November 20, 2009

Independence Appeals to Most FAs , Latest Schwab Study Shows

Nearly half of 200 survey respondents indicate that they would actually consider a move to independence. And, Schwab says, 126 teams have moved to an independent model with the firm in the first nine months of 2009 vs. 123 teams in all of 2008.

A new Charles Schwab survey of advisors at major financial firms finds that nearly six out of ten respondents (59 percent) say the idea of being an independent investment advisor appeals to them, according to Schwab. And close to half of survey respondents indicate that they would actually consider a move to independence.

Some 200 financial advisors participated in the survey, conducted by Koski Research from October 7, 2009, to October 13, 2009. Those surveyed work at about 15 major full-service firms, and 52 percent have more than 10 years of investment advisory experience. The median assets under management is $84 million.

The surveyed advisors are also confident about the strength of their client relationships, with 80 percent saying that they feel their clients are more loyal to them than to their firm.

"The success of independent investment advisors has not gone unnoticed by the industry at large, and there are now more individuals and teams who are investigating whether the independent model is right for them," explains Barnaby Grist, senior managing director of Schwab Advisor Services, a leading provider of custodial operational and trading support for approximately 6,000 registered investment advisors (RIAs).

As of end of September 2009, 126 teams have moved to an independent model with Schwab, the company says. This is an increase from 123 teams in all of 2008.

Not all advisors who are interested in independence want to start their own businesses from the ground up, as more than half of the advisors surveyed (56%) say they would rather join an existing RIA than start their own firm.

"Plugging into an existing firm is an increasingly popular choice, and more RIA firms are building business models and technology platforms that allow this to take place," says Grist. "As a result, independence has become a viable option for a greater number of advisors."

Familiarity Matters

The survey finds that the more familiar advisors are with the concept of being independent, the more likely they are to consider such a move. Seventy-seven percent of respondents who say they know someone who is or has considered becoming an independent advisor find the idea appealing.

Nearly half (47 percent) of all respondents know someone who is or has considered becoming an RIA, and just under half (46%) are familiar with the process of starting or joining an RIA. Of the group that is familiar with the process, 69 percent say that they are considering becoming an RIA.
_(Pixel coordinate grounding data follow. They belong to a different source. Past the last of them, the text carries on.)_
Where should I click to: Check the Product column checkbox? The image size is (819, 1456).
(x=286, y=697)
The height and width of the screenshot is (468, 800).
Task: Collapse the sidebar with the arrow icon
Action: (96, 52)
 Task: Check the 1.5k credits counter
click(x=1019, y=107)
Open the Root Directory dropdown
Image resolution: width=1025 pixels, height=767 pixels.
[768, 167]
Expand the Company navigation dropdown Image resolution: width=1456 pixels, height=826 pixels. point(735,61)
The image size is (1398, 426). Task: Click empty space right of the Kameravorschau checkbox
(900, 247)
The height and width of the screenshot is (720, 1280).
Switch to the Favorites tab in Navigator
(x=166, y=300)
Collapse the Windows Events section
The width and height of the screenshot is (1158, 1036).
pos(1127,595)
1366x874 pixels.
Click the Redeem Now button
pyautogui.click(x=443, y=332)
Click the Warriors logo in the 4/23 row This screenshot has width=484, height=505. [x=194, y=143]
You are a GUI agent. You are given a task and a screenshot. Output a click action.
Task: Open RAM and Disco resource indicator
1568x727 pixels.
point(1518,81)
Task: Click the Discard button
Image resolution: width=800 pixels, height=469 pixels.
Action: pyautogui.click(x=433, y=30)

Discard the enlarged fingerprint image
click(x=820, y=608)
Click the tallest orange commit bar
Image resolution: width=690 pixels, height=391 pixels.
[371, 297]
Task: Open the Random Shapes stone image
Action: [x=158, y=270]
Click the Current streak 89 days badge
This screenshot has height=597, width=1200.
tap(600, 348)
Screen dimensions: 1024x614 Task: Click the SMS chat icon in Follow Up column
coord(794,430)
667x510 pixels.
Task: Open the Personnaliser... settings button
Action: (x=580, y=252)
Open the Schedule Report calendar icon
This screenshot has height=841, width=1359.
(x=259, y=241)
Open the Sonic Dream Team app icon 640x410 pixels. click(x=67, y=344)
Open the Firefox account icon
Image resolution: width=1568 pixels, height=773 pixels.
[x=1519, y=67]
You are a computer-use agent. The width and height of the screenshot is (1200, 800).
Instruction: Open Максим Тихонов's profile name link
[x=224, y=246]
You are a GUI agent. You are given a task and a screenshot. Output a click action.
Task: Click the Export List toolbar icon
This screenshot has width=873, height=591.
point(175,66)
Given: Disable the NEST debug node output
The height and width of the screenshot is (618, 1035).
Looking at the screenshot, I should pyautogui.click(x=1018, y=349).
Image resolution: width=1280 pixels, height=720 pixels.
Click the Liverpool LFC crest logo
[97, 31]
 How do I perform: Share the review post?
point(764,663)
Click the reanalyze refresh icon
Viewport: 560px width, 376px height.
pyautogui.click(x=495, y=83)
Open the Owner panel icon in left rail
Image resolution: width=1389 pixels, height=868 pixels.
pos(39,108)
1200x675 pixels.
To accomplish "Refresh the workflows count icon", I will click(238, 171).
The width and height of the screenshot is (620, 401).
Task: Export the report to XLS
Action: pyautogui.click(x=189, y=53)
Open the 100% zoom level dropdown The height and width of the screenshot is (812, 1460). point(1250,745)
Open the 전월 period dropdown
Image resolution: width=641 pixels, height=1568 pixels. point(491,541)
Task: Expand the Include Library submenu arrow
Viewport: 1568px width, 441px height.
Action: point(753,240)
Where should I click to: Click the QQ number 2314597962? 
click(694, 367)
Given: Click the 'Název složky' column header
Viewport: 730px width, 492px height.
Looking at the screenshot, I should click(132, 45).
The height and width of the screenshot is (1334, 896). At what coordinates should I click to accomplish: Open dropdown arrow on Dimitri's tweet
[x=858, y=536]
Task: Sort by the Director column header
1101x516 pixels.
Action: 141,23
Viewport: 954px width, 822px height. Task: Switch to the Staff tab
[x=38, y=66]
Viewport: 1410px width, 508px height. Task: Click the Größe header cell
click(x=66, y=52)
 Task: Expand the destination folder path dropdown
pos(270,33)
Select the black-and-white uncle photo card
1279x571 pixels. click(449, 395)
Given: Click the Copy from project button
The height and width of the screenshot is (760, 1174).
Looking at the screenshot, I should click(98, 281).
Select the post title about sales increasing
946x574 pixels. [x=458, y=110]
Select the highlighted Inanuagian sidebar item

When considering the perceived challenges to going independent, advisors surveyed cite having back office support (55 percent), obtaining new clients (39 percent), and having access to research and information to support investment decisions (30 percent) as the top three concerns.

"There is still a great deal of education that needs to take place about the process of becoming independent and the resources that exist to help advisors run their businesses," notes Grist. "Not only has Schwab been providing services independent advisors for more than 20 years, but there is now a thriving industry that has developed to support RIA firms in everything from business planning and compliance to technology support and investment management."

Shifting Landscape

Advisors find themselves in a dramatically changed landscape shaped by upheavals in the financial services industry, and the survey suggests that these events have had a significant impact on advisors and their clients. Of those participating in this survey:

  • Less than half (46%) believe their employer's brand helps them acquire or retain clients
  • Over three-quarters (76%) have had to explain why their firm is still a good place to invest
  • Half say that acquiring new clients is harder now than prior to the turmoil in the financial services industry
  • Almost 40 percent say they work for firms that have gone through a merger or acquisition.

Schwab has more than 300 offices and 7.6 million client brokerage accounts, 1.5 million corporate retirement plan participants, 667,000 banking accounts, and $1.36 trillion in client assets, as of September 30, 2009.